Realistically, Giants wouldn't be able to stand, much less swing a weapon. They should start at 100 fatigue and *slowly suffocate* as their diaphragm is insufficient to lift their ribcage while they lay about like quadrapalegics because their bones are incapable of supporting their mass and their muscles incapable of moving their limbs.

The moment you talk about the realism of fatigue, weapon length, and weapon damage, you have to deal with the some other basic facts of reality. Such as:

-Mass scales with volume (L^3)
-Bone strength scales with cross-sectional area (L^2)
-Muscle strength scales with cross-sectional area (L^2)
-Oxygen penetration/blood distribution scales with L^4/3 (Its, um, complicated and has to do with the mathematics of network distribution systems, but that's the right number).

etc...

So if a giant is a mere 2x as big as a human, he weights 8x as much but only has 4x as much muscle and bone strength. That's a serious issue. (Plus problems with blood pumping, and so on).

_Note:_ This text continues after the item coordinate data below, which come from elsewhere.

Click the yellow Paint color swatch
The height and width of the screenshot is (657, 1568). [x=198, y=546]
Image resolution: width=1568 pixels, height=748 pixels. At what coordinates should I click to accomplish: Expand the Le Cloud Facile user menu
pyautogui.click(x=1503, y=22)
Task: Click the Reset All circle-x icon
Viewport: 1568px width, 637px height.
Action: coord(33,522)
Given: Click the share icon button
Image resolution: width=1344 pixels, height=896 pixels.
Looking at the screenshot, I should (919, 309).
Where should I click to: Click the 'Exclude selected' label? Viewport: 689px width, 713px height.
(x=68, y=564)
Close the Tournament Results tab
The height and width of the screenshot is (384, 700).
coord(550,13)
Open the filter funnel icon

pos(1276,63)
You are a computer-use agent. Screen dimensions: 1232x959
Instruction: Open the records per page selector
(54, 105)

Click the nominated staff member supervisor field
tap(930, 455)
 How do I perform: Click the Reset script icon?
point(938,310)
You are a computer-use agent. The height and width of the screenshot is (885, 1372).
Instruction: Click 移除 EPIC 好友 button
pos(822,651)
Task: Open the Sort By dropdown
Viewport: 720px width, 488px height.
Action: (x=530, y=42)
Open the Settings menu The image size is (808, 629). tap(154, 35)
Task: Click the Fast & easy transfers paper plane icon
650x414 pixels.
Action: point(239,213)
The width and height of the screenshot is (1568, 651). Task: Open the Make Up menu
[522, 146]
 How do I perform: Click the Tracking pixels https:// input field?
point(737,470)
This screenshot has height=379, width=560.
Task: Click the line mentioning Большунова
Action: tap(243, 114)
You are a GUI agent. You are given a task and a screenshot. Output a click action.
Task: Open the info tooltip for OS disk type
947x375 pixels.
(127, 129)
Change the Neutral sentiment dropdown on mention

If we're going to abjure body scaling, why should we care about realistic fatigue or damage scaling? How would you even calculate these things without having a realistic model for body scaling?

(I mean, fatigue realistically depends on lung capacity, blood throughput (which itself depends on artery/vein size and heart strength), number of capillaries/average distance of capillaries to muscle tissue, Fe/hemoglobin concentration in the blood, muscle energy expended per motion, and so on. All of these things are intimately tied to body scaling.)